_Instructions to follow_
Retype the material exactly, ending with the line containing "Task: Click the jersey".

*** Source data Section Begins ***

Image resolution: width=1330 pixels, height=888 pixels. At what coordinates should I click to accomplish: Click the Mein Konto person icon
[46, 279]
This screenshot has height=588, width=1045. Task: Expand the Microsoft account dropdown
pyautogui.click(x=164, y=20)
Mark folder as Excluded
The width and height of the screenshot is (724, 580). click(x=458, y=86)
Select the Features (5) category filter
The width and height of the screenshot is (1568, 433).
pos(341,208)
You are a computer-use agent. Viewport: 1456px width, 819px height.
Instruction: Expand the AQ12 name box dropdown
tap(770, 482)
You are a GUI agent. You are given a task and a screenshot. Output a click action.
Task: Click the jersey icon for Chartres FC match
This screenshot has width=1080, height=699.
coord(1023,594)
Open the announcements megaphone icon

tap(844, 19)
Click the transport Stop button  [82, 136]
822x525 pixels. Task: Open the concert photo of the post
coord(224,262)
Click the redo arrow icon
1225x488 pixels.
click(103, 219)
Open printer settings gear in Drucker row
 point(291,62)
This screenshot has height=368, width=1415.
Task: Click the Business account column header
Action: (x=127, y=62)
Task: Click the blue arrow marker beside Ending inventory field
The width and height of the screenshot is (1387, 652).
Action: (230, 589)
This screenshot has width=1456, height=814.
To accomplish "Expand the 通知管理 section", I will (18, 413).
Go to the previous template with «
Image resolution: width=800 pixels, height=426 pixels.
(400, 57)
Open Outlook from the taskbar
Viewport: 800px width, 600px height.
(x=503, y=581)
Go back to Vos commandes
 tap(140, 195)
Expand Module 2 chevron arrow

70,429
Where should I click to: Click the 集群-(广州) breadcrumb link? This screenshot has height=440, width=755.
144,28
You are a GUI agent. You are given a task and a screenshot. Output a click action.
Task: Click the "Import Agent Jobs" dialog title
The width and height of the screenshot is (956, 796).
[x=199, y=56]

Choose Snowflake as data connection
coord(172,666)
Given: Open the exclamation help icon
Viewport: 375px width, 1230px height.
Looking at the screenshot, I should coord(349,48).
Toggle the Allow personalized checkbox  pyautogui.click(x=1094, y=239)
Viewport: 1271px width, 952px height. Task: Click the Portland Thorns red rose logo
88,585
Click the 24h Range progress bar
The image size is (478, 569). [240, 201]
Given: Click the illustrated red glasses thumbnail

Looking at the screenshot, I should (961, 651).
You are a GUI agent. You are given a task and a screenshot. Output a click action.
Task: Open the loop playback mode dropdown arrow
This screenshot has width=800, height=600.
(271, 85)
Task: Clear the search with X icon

*** Source data Section Ends ***

_Result for this task_
Image resolution: width=1330 pixels, height=888 pixels. At what coordinates should I click to accomplish: Click the Mein Konto person icon
[46, 279]
This screenshot has height=588, width=1045. Task: Expand the Microsoft account dropdown
pyautogui.click(x=164, y=20)
Mark folder as Excluded
The width and height of the screenshot is (724, 580). click(x=458, y=86)
Select the Features (5) category filter
The width and height of the screenshot is (1568, 433).
pos(341,208)
You are a computer-use agent. Viewport: 1456px width, 819px height.
Instruction: Expand the AQ12 name box dropdown
tap(770, 482)
You are a GUI agent. You are given a task and a screenshot. Output a click action.
Task: Click the jersey icon for Chartres FC match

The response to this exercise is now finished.